_What the exercise asks_: Which of the lines in the records below hold the string "resolution"? Copy every one of them.
══ Exercise data ══
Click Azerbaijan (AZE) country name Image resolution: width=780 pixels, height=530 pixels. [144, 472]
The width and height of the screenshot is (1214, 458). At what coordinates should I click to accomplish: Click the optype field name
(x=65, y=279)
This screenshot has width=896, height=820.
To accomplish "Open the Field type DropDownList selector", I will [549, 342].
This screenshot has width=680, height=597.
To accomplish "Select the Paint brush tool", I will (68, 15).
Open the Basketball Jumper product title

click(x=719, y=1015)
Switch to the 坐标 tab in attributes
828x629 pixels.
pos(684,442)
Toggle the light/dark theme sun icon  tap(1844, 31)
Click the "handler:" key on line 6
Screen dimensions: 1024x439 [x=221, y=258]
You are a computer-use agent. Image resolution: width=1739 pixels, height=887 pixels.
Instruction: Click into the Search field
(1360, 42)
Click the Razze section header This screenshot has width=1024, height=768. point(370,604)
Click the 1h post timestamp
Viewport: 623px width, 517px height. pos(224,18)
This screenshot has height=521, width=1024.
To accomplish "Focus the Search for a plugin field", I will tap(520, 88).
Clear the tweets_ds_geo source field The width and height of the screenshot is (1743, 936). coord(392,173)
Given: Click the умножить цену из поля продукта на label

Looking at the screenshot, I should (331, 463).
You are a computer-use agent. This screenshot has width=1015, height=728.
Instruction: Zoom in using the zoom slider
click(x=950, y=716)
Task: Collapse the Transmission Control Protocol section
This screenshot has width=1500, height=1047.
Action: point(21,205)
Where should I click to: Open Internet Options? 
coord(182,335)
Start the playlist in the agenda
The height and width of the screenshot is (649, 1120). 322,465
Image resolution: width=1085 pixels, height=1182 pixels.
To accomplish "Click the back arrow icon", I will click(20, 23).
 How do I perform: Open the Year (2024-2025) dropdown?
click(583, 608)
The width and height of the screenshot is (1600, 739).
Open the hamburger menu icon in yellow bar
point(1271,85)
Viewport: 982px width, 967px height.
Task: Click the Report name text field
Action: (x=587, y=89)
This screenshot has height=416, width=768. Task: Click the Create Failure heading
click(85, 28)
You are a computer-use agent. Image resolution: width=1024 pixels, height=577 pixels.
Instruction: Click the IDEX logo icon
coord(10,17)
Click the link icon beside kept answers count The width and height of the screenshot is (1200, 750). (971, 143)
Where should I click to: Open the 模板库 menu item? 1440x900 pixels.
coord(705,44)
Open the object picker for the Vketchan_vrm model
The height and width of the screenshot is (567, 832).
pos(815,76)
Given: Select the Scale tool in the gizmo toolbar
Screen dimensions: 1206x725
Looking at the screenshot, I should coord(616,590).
═══
_Finished task_:
Click Azerbaijan (AZE) country name Image resolution: width=780 pixels, height=530 pixels. [144, 472]
You are a computer-use agent. Image resolution: width=1739 pixels, height=887 pixels.
Image resolution: width=1085 pixels, height=1182 pixels.
You are a computer-use agent. Image resolution: width=1024 pixels, height=577 pixels.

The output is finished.